→ Goal of the exercise
From the records below, please repeat exactly the line that has "This screenshot has width=1410, height=840.", the line that has "Task: Choose the", and every line between them, and nothing else.

→ Extracted records
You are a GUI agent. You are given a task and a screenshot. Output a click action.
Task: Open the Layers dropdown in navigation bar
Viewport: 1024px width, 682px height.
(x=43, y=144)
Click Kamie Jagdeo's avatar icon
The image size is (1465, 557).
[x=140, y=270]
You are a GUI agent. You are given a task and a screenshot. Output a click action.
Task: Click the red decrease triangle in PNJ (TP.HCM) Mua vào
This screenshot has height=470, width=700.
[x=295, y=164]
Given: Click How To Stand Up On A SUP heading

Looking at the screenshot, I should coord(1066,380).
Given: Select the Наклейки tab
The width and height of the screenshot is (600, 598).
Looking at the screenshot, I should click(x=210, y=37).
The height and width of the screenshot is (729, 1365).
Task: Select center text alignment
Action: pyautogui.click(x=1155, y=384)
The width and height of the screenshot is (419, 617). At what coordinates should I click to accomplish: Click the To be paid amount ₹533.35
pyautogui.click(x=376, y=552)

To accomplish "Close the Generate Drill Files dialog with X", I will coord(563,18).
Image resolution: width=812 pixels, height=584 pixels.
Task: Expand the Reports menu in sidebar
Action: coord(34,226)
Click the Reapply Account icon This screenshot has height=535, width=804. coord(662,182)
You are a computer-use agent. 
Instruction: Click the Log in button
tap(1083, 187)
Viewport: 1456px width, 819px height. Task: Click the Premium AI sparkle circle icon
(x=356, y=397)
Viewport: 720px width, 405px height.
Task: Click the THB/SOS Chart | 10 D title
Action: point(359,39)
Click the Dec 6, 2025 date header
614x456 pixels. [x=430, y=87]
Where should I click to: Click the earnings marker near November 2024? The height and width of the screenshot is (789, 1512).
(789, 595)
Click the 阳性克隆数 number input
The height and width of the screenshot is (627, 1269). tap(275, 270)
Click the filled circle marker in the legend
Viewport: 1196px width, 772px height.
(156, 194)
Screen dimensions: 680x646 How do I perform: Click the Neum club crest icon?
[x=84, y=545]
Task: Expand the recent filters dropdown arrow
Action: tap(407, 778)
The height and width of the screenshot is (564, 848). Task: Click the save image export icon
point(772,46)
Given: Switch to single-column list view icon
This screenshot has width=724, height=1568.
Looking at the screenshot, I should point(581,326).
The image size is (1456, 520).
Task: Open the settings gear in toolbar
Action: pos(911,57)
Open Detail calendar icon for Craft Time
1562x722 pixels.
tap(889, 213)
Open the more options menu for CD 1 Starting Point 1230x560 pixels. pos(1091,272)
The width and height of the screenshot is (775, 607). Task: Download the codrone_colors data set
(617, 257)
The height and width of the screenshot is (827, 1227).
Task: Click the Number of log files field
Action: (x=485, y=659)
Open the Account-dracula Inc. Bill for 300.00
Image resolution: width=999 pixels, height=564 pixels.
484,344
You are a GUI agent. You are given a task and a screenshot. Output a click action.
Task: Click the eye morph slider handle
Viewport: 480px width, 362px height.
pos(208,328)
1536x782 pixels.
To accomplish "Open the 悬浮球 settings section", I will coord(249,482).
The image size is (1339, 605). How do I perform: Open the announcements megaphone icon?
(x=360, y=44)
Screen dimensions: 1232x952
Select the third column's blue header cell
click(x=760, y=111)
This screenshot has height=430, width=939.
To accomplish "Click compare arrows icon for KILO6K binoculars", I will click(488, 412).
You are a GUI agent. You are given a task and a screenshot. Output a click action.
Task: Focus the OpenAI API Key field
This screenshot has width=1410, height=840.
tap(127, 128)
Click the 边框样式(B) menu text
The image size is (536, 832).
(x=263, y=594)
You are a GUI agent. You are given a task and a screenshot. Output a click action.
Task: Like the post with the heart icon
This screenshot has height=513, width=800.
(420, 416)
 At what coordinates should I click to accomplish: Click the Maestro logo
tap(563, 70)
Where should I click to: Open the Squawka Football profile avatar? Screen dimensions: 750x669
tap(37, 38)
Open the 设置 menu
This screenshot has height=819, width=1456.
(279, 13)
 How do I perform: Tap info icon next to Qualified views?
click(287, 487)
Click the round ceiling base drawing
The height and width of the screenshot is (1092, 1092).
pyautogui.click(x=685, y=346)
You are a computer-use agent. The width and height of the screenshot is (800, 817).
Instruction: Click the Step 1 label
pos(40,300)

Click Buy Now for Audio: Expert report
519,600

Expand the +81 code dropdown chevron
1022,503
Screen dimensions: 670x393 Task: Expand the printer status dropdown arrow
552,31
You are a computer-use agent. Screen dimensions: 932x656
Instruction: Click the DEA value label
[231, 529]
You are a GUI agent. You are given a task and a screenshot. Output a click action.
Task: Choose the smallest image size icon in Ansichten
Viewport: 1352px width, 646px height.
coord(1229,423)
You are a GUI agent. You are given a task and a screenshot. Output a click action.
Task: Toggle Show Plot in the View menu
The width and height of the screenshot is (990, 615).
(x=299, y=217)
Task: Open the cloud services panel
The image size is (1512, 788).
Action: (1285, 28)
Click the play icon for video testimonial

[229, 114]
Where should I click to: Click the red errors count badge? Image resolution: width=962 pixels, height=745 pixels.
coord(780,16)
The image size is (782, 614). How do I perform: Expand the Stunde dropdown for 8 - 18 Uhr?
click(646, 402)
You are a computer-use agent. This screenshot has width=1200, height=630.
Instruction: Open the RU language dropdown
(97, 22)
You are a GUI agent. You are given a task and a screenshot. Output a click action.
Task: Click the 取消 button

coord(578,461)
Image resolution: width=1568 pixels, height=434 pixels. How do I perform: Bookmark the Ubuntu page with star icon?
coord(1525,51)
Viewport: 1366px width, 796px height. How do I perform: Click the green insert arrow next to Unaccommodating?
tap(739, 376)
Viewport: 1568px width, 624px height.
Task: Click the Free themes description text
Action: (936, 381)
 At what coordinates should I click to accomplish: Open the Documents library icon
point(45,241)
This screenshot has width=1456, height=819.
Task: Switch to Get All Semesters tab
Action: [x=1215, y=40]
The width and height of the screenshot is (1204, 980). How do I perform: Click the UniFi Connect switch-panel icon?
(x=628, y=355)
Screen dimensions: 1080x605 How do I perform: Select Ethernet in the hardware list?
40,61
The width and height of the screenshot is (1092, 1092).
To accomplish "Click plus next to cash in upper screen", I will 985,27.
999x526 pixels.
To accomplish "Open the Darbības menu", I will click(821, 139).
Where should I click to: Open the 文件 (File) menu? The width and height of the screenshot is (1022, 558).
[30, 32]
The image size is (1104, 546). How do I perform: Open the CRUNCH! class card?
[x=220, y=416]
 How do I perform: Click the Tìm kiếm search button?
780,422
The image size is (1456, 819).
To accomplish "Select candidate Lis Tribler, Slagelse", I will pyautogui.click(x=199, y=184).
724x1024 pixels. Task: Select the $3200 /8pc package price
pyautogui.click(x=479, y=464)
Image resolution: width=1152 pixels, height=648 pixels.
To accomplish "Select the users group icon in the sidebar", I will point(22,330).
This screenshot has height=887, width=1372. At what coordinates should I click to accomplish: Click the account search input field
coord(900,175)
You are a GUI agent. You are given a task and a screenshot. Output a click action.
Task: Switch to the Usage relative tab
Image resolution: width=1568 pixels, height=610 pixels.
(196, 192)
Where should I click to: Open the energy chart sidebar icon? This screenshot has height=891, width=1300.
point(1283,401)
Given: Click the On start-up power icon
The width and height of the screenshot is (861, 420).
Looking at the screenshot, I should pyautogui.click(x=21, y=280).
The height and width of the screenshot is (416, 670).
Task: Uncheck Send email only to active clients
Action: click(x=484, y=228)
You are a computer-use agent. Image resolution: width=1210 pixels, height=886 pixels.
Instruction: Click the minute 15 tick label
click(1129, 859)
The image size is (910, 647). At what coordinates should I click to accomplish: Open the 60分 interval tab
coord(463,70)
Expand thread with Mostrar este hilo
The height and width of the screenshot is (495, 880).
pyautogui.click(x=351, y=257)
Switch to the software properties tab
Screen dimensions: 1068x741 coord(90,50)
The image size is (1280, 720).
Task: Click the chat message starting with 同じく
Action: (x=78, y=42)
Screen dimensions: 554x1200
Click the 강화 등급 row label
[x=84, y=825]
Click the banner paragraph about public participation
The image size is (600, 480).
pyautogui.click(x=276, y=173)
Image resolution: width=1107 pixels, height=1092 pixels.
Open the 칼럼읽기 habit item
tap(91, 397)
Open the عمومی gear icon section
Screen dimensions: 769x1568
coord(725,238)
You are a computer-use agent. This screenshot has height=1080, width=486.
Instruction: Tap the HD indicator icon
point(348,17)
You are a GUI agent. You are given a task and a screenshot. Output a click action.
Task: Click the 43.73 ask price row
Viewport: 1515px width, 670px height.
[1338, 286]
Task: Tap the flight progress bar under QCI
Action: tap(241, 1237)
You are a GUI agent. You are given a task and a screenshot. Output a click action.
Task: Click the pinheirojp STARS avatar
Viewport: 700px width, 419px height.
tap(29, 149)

→ The completed task
This screenshot has width=1410, height=840.
tap(127, 128)
Click the 边框样式(B) menu text
The image size is (536, 832).
(x=263, y=594)
You are a GUI agent. You are given a task and a screenshot. Output a click action.
Task: Like the post with the heart icon
This screenshot has height=513, width=800.
(420, 416)
 At what coordinates should I click to accomplish: Click the Maestro logo
tap(563, 70)
Where should I click to: Open the Squawka Football profile avatar? Screen dimensions: 750x669
tap(37, 38)
Open the 设置 menu
This screenshot has height=819, width=1456.
(279, 13)
 How do I perform: Tap info icon next to Qualified views?
click(287, 487)
Click the round ceiling base drawing
The height and width of the screenshot is (1092, 1092).
pyautogui.click(x=685, y=346)
You are a computer-use agent. The width and height of the screenshot is (800, 817).
Instruction: Click the Step 1 label
pos(40,300)

Click Buy Now for Audio: Expert report
519,600

Expand the +81 code dropdown chevron
1022,503
Screen dimensions: 670x393 Task: Expand the printer status dropdown arrow
552,31
You are a computer-use agent. Screen dimensions: 932x656
Instruction: Click the DEA value label
[231, 529]
You are a GUI agent. You are given a task and a screenshot. Output a click action.
Task: Choose the smallest image size icon in Ansichten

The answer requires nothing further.